__Task instructions__: The answer must be an exact copy of the lines from the one with "Screen dimensions: 1918x756" through the final line of the records below, with no pictures.

-------- Data records

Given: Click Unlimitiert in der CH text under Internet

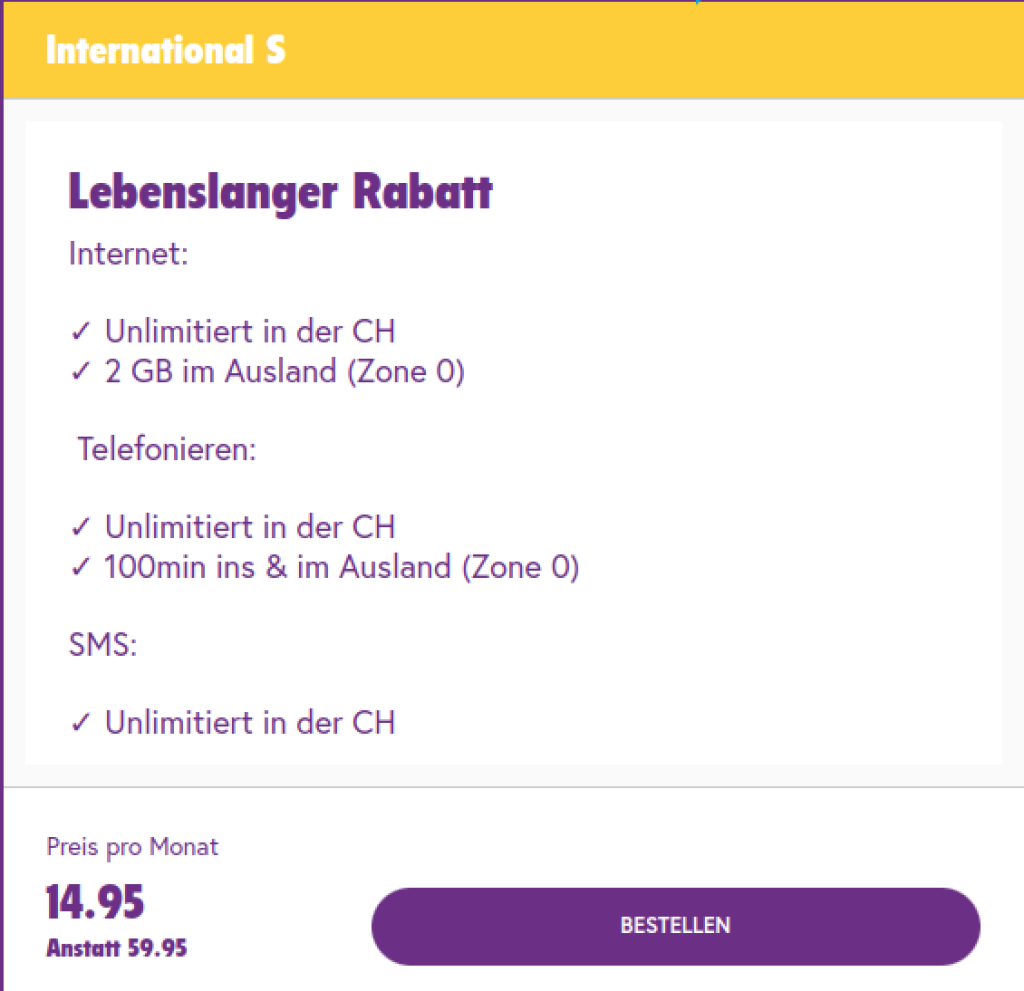Looking at the screenshot, I should point(250,331).
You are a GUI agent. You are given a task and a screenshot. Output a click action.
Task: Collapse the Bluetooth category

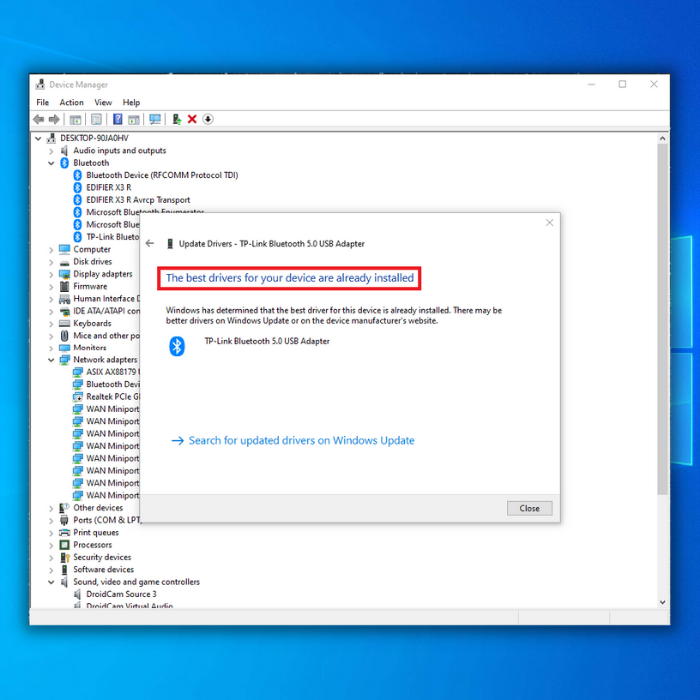(x=52, y=163)
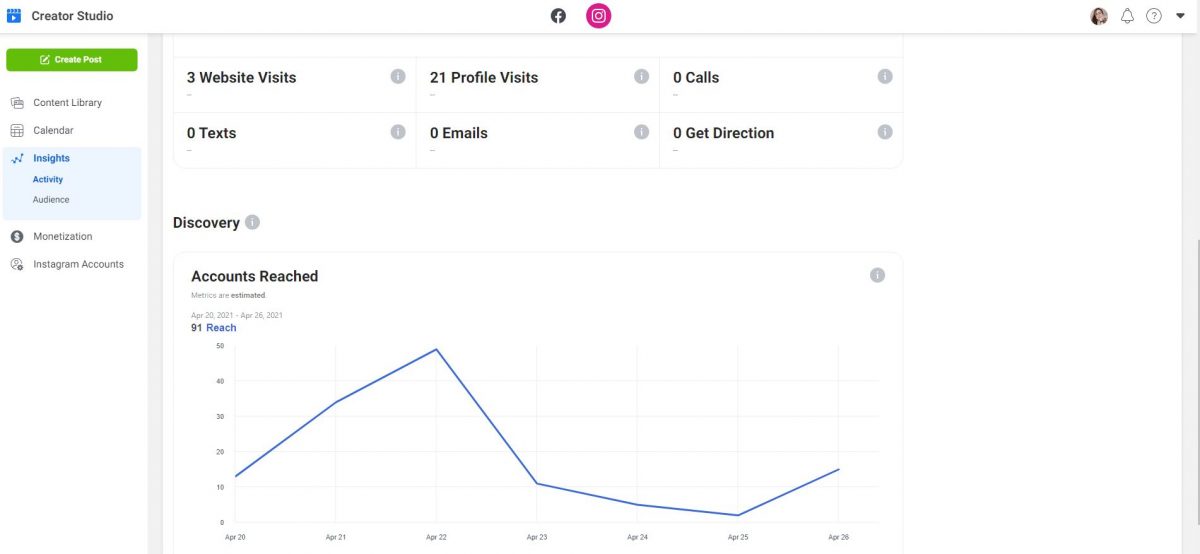Select the Insights menu item
1200x554 pixels.
(51, 158)
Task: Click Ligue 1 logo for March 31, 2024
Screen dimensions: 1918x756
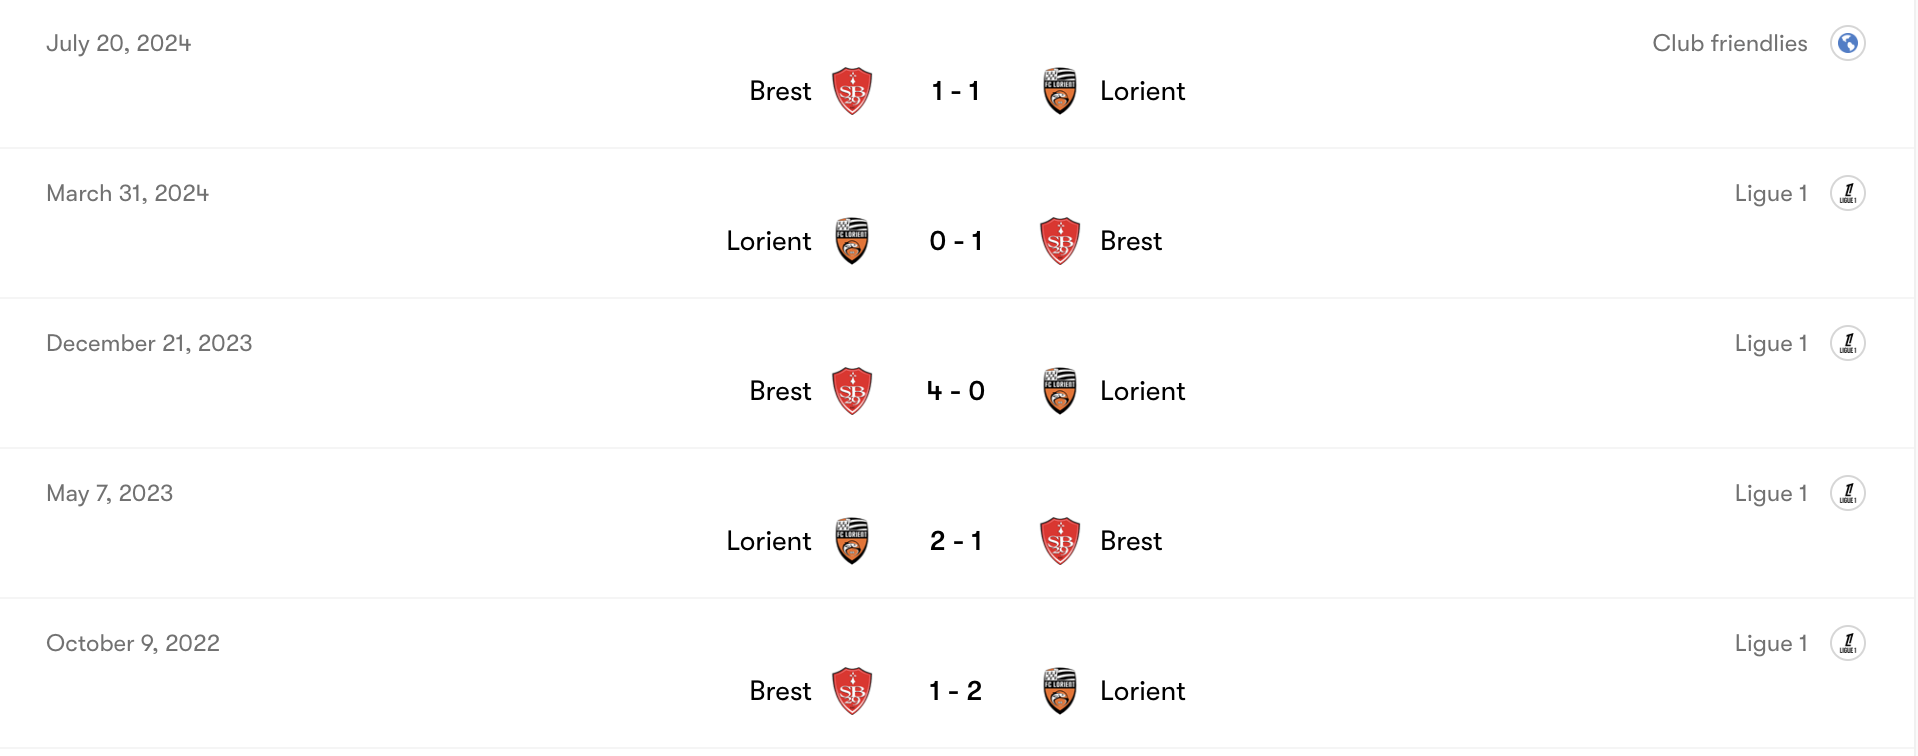Action: tap(1848, 193)
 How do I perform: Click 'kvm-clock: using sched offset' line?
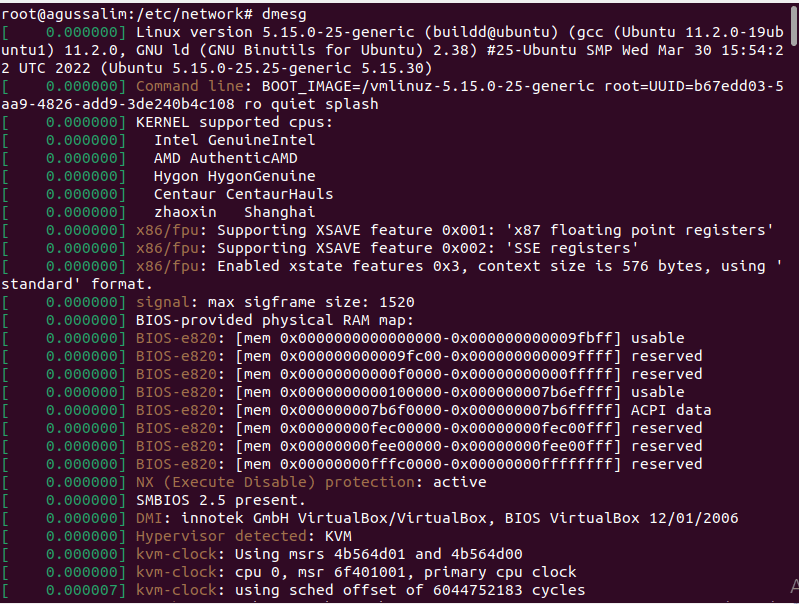pyautogui.click(x=360, y=590)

----------------

__Worked solution__:
Screen dimensions: 1918x756
Action: tap(1848, 193)
 How do I perform: Click 'kvm-clock: using sched offset' line?
pyautogui.click(x=360, y=590)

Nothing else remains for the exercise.